WHAT YOU SHOULD DO >>
Transcribe the records below. Leave every line exactly as written.

───── DATA FOR THIS TASK

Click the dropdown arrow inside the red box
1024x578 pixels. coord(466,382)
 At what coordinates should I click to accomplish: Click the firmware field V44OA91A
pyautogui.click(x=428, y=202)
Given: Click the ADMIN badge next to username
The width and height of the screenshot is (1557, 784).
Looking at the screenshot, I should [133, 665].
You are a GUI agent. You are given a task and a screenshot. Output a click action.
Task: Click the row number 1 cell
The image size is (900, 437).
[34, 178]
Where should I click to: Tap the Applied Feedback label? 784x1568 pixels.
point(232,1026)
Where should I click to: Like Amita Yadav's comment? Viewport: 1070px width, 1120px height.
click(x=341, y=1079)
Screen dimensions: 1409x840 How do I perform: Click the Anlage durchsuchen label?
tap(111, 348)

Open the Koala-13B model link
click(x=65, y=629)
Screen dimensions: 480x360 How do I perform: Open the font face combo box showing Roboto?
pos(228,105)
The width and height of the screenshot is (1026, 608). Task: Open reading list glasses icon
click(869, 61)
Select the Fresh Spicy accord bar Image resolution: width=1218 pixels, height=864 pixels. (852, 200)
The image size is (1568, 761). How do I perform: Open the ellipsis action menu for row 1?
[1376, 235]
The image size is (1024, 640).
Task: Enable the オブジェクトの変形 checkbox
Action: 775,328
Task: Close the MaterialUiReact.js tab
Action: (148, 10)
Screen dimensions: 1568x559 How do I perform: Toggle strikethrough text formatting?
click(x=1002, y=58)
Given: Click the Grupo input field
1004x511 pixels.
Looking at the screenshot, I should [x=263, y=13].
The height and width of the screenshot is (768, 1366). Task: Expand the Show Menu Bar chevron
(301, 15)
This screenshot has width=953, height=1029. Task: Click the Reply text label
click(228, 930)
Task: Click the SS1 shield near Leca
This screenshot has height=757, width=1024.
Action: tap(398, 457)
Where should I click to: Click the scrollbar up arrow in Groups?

──────────

TASK ANSWER >>
Click the dropdown arrow inside the red box
1024x578 pixels. coord(466,382)
 At what coordinates should I click to accomplish: Click the firmware field V44OA91A
pyautogui.click(x=428, y=202)
Given: Click the ADMIN badge next to username
The width and height of the screenshot is (1557, 784).
Looking at the screenshot, I should [133, 665].
You are a GUI agent. You are given a task and a screenshot. Output a click action.
Task: Click the row number 1 cell
The image size is (900, 437).
[34, 178]
Where should I click to: Tap the Applied Feedback label? 784x1568 pixels.
point(232,1026)
Where should I click to: Like Amita Yadav's comment? Viewport: 1070px width, 1120px height.
click(x=341, y=1079)
Screen dimensions: 1409x840 How do I perform: Click the Anlage durchsuchen label?
tap(111, 348)

Open the Koala-13B model link
click(x=65, y=629)
Screen dimensions: 480x360 How do I perform: Open the font face combo box showing Roboto?
pos(228,105)
The width and height of the screenshot is (1026, 608). Task: Open reading list glasses icon
click(869, 61)
Select the Fresh Spicy accord bar Image resolution: width=1218 pixels, height=864 pixels. (852, 200)
The image size is (1568, 761). How do I perform: Open the ellipsis action menu for row 1?
[1376, 235]
The image size is (1024, 640).
Task: Enable the オブジェクトの変形 checkbox
Action: 775,328
Task: Close the MaterialUiReact.js tab
Action: (148, 10)
Screen dimensions: 1568x559 How do I perform: Toggle strikethrough text formatting?
click(x=1002, y=58)
Given: Click the Grupo input field
1004x511 pixels.
Looking at the screenshot, I should [x=263, y=13].
The height and width of the screenshot is (768, 1366). Task: Expand the Show Menu Bar chevron
(301, 15)
This screenshot has width=953, height=1029. Task: Click the Reply text label
click(228, 930)
Task: Click the SS1 shield near Leca
This screenshot has height=757, width=1024.
Action: tap(398, 457)
Where should I click to: Click the scrollbar up arrow in Groups?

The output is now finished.